Thanks John for the update.
Certainly not much discussion at a local level . Deafening silence from the ACBC. Fastest release I read last week says little. I get the feeling that it’s business as usual in the Australian Church. Personally I have given up on any thing effective coming out of the Plenary Council .
Gavin O’Brien writes in response to John Warhurst “Personally I have given up on any thing effective coming out of the Plenary Council.”
I confess I feel much the same. I’ve lost faith in the “leader representatives of Jesus” that anything effective will come out of the Plenary Council.
As Graham English suggests: it is fundamentally a “cultural problem”. I think it is connected to everything we’re observing going on in the world at present – from the rise of Trumpism to the current controversy over facebook and social media and the “tech giants”. They (our leaders) have basically all worked out that the vast majority of the population – the “hoi polloi” – are more interested in entertainment and distraction than critical thinking and real news and personal advancement. Collectively and culturally we are in a phase of DEvolution and reverting back to the “flight or fight” emotional responses of our Lizard Brains. Some worked out a long time ago, led by the Murdoch’s, that this is an easy pathway to enormous power and personal wealth. Never over-estimate the intelligence of the ordinary Joe and Sally who are addicted to the “endless and mindless” Tabloid media and, more recently “the new kid on the block: social media!”

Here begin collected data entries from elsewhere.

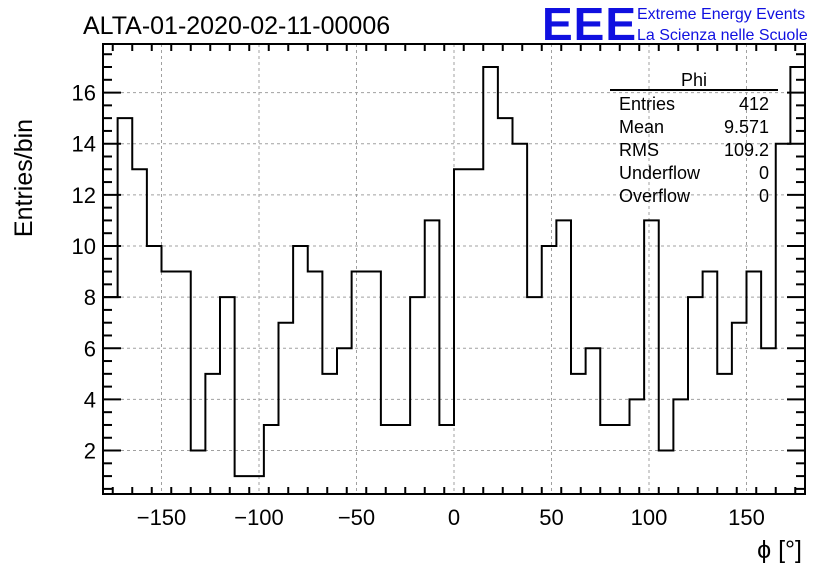 This screenshot has height=572, width=836. I want to click on stats-name: Phi, so click(694, 80).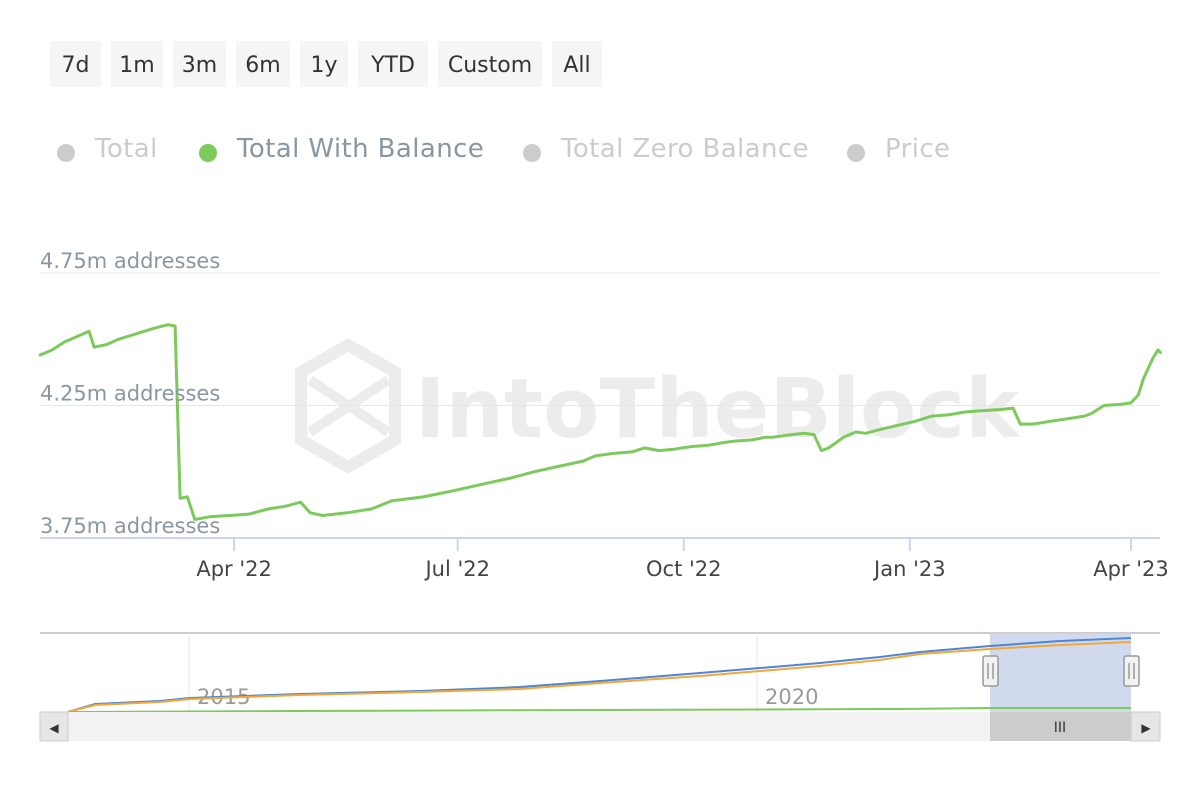 The width and height of the screenshot is (1200, 800). I want to click on y-tick-label: 4.25m addresses, so click(130, 394).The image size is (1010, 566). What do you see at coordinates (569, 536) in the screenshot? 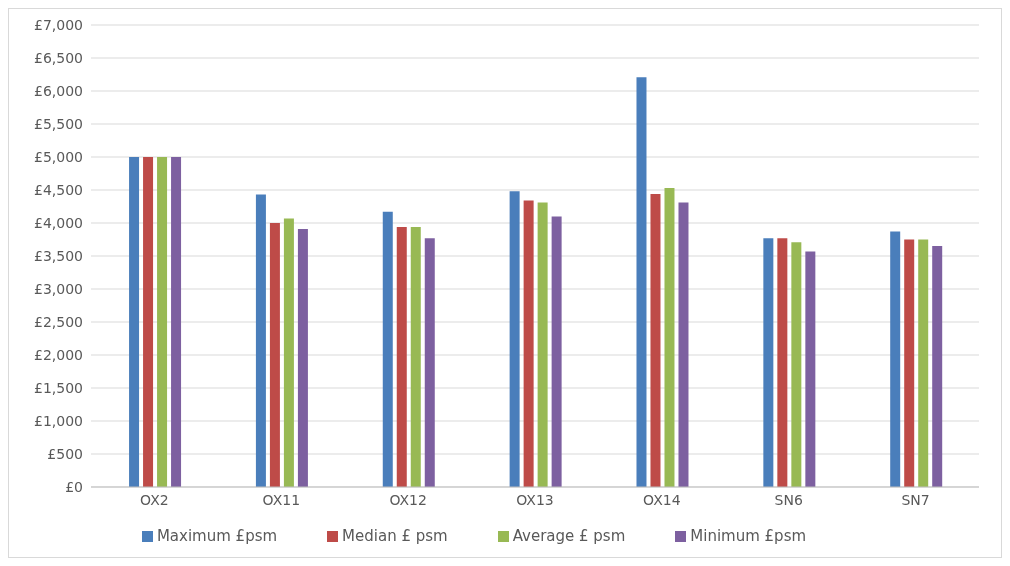
I see `legend-label: Average £ psm` at bounding box center [569, 536].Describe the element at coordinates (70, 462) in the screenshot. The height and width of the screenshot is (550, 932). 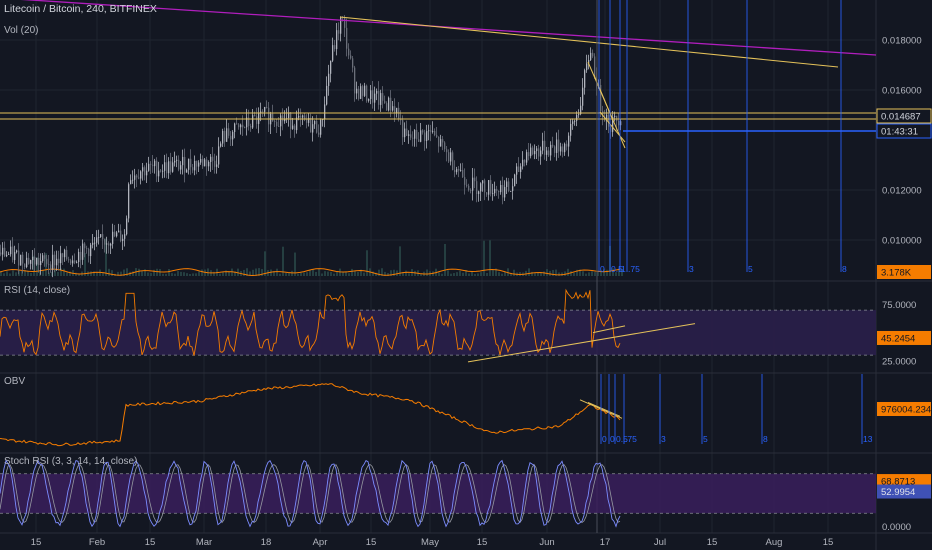
I see `stoch-rsi-title: Stoch RSI (3, 3, 14, 14, close)` at that location.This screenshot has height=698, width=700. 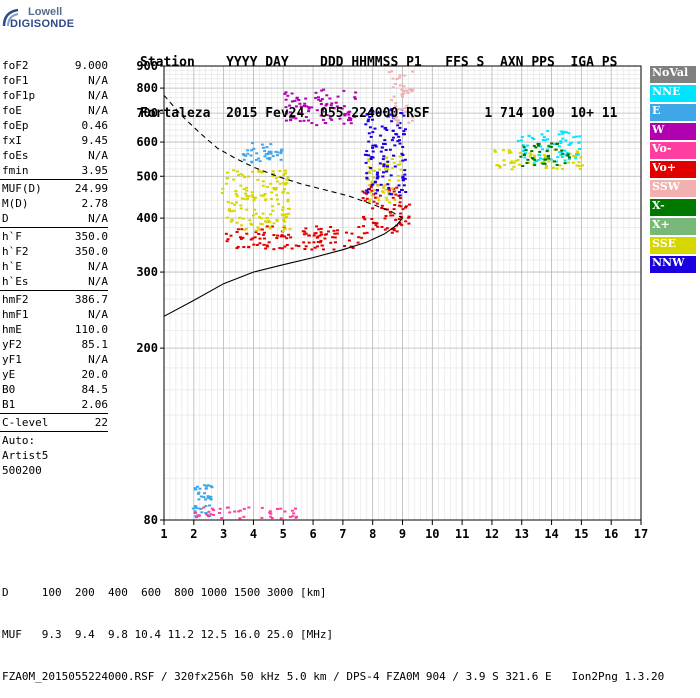 What do you see at coordinates (641, 534) in the screenshot?
I see `x-tick-label: 17` at bounding box center [641, 534].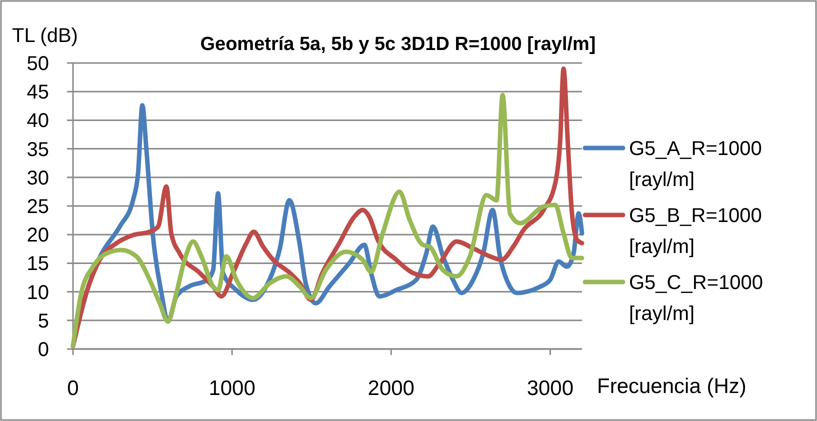  Describe the element at coordinates (45, 36) in the screenshot. I see `y-axis-title: TL (dB)` at that location.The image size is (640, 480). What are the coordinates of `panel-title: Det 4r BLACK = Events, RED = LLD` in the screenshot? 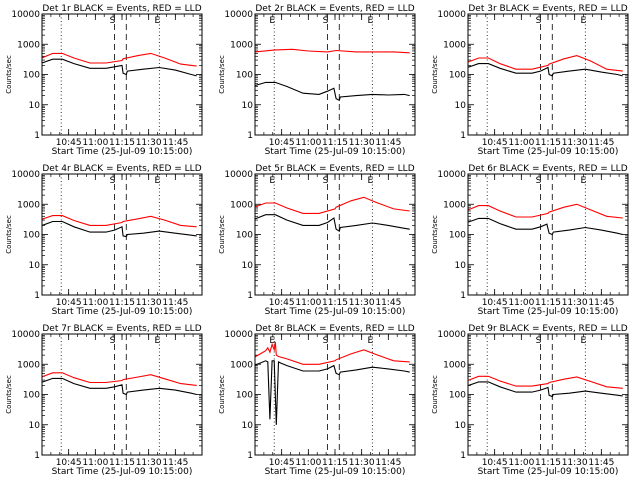 It's located at (122, 169).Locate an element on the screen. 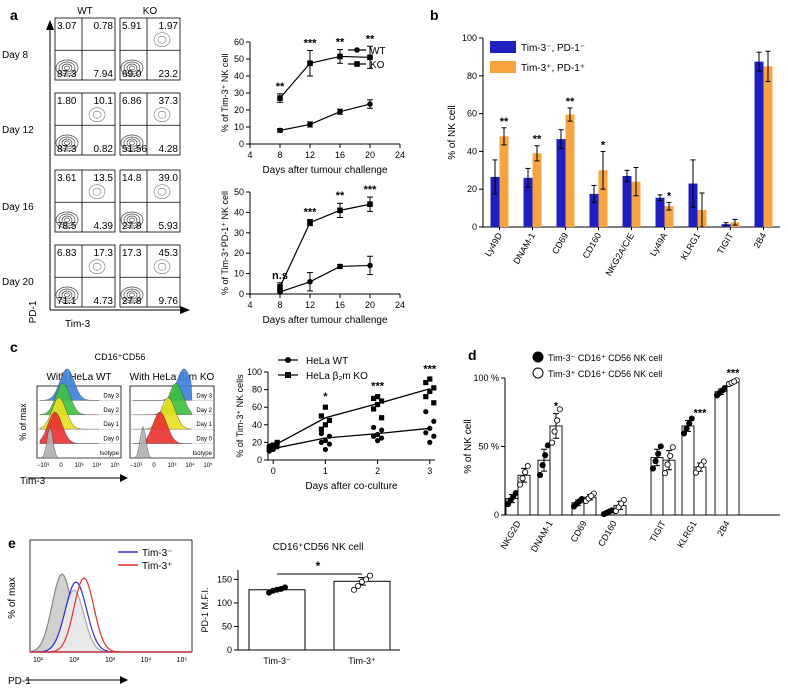 The width and height of the screenshot is (788, 696). flow-col-header-wt: WT is located at coordinates (85, 12).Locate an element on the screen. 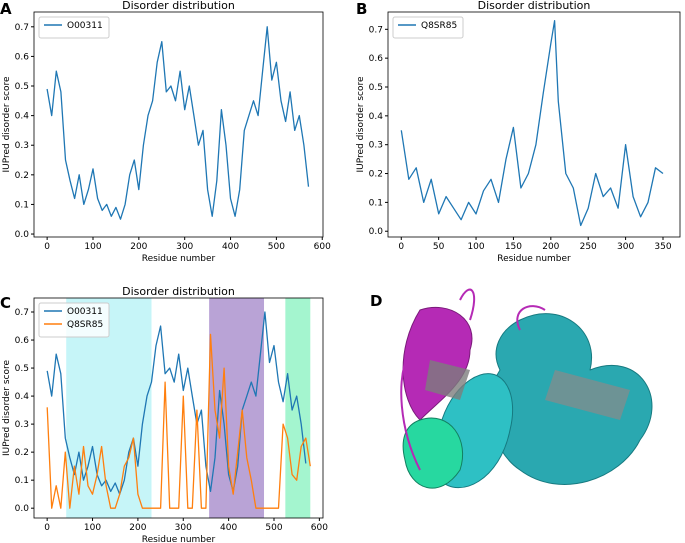  x-tick-label: 150 is located at coordinates (514, 247).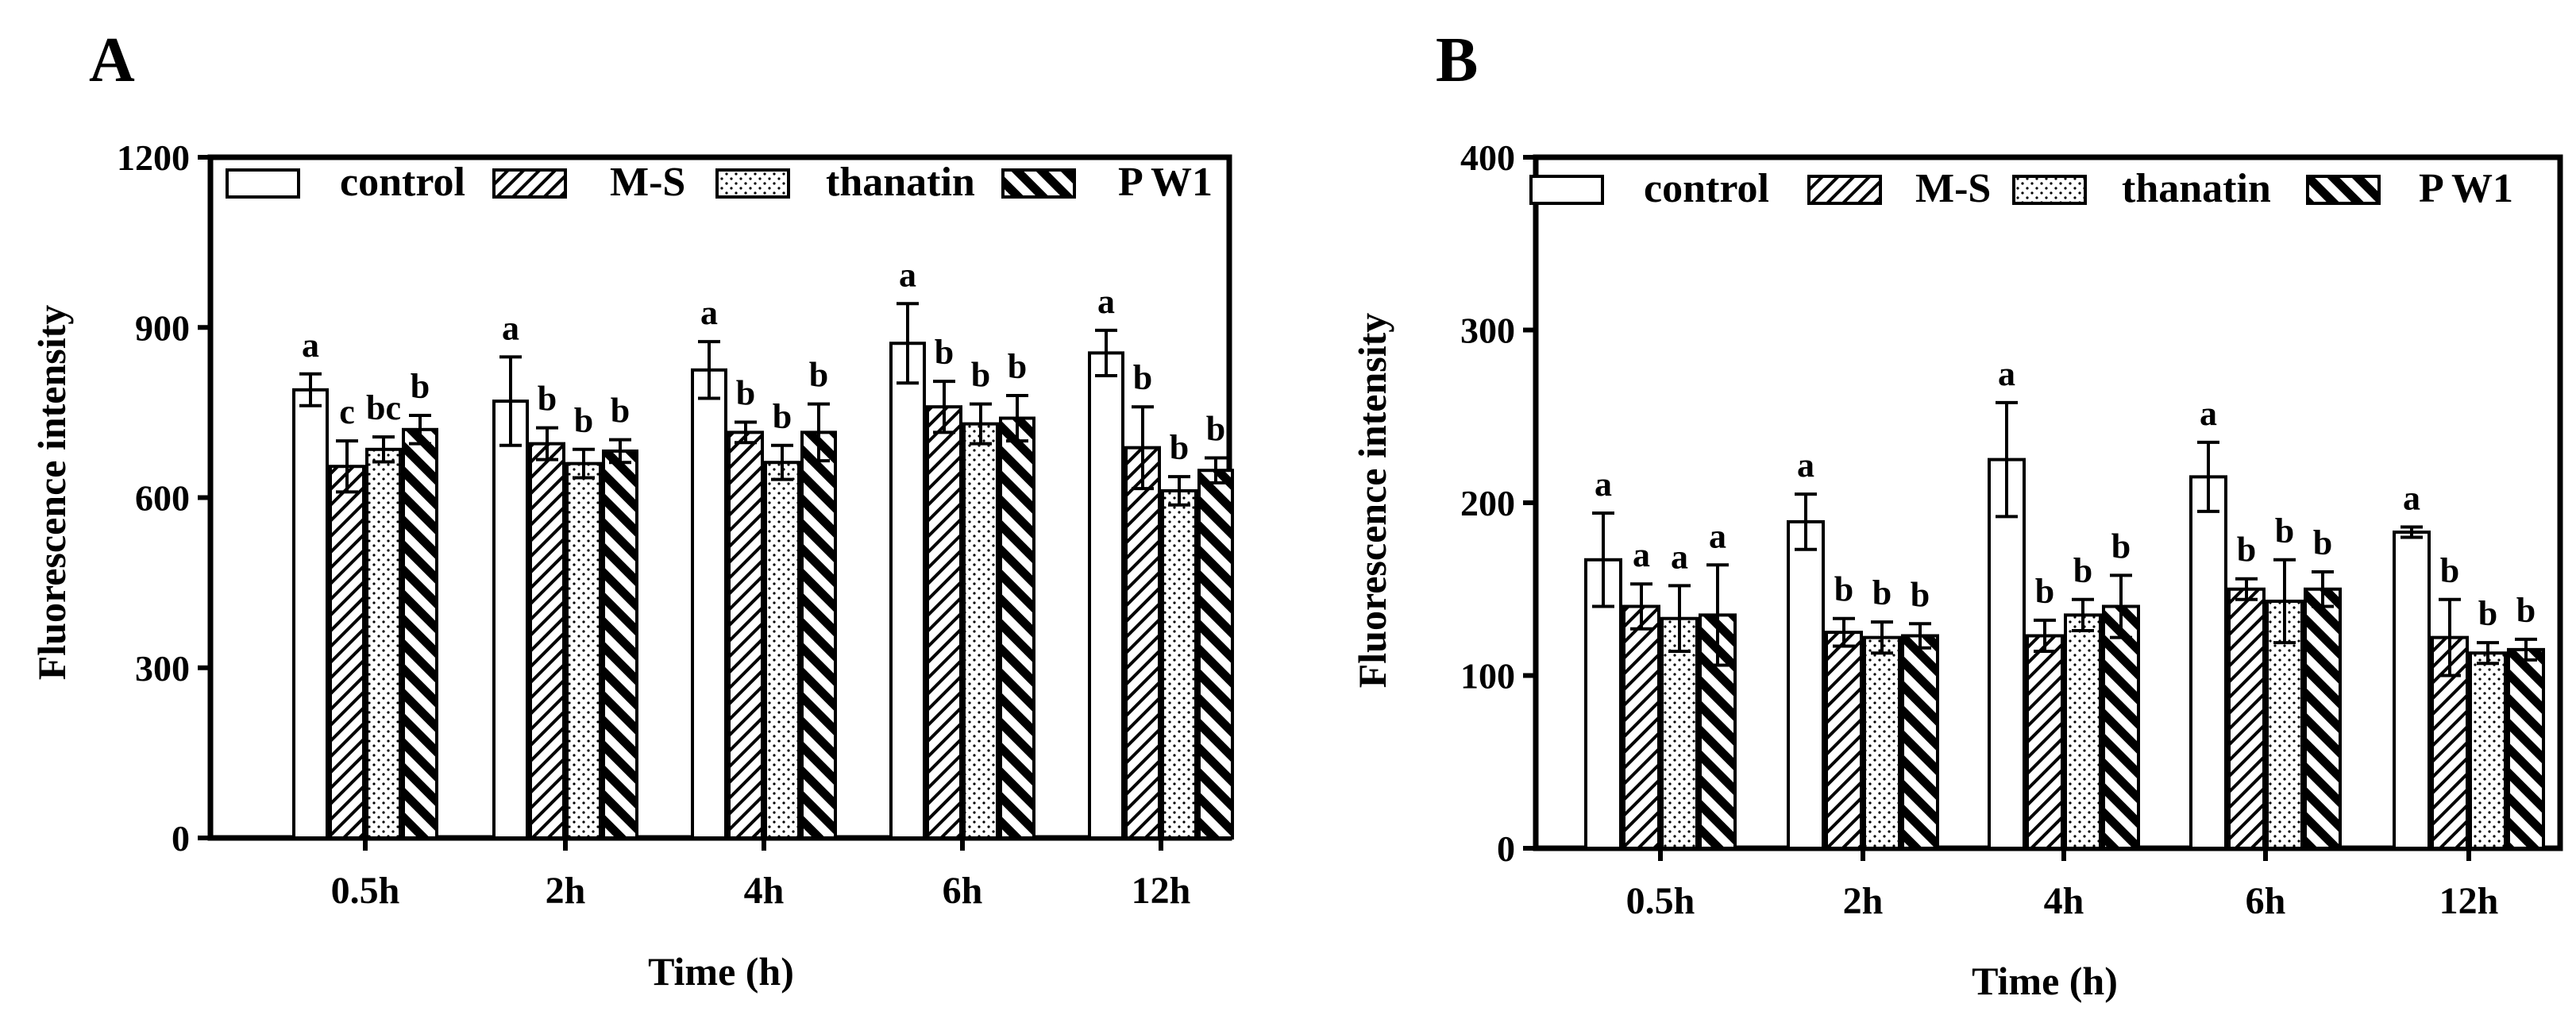  I want to click on y-tick-label: 300, so click(162, 668). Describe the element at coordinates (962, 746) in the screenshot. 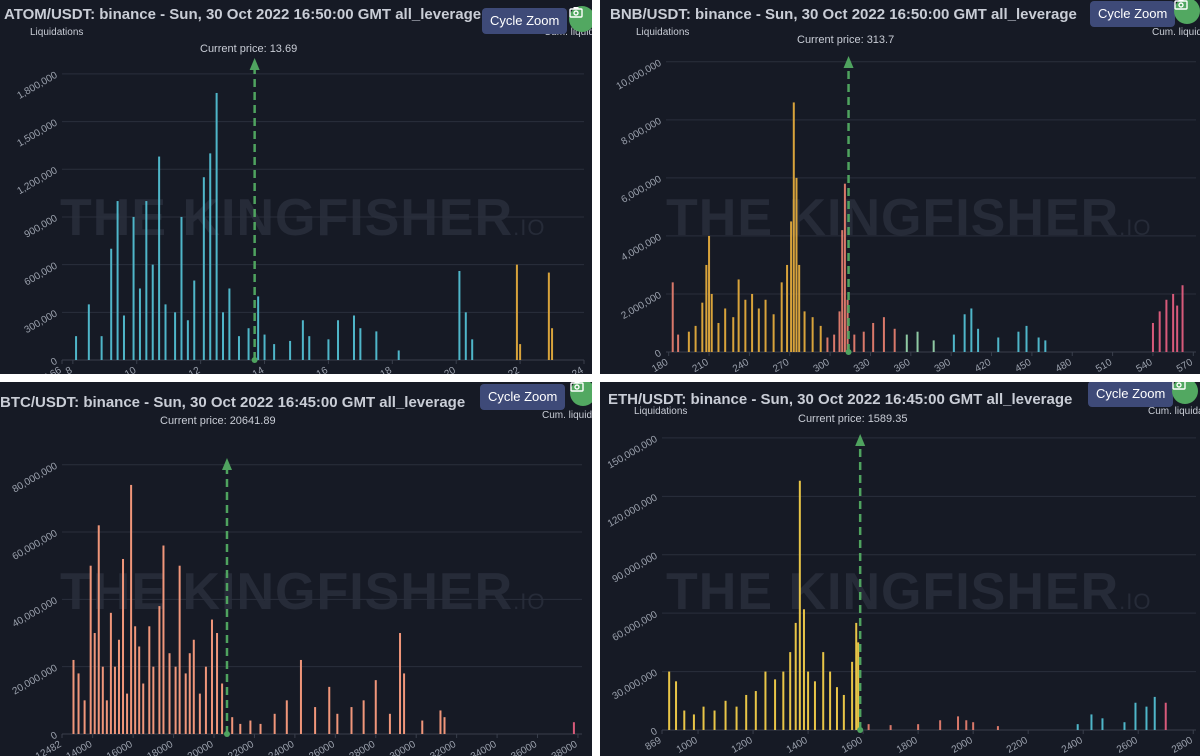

Hello Brian: Have you been following the journey of the German synod, where lay people have got the vote? Our German sisters and brothers could be going somewhere. If it ends in a split, so what: the “thing” is dead anyhow. Can a Thomas Sternberg and the all-powerful Central Committee of German Catholics be replicated here? I do not know because I know nothing about lay organizations. I walked out decades ago, and it was one-way. To be honest, I do not think the so called church is ready for reform: it is not yet sufficiently dead.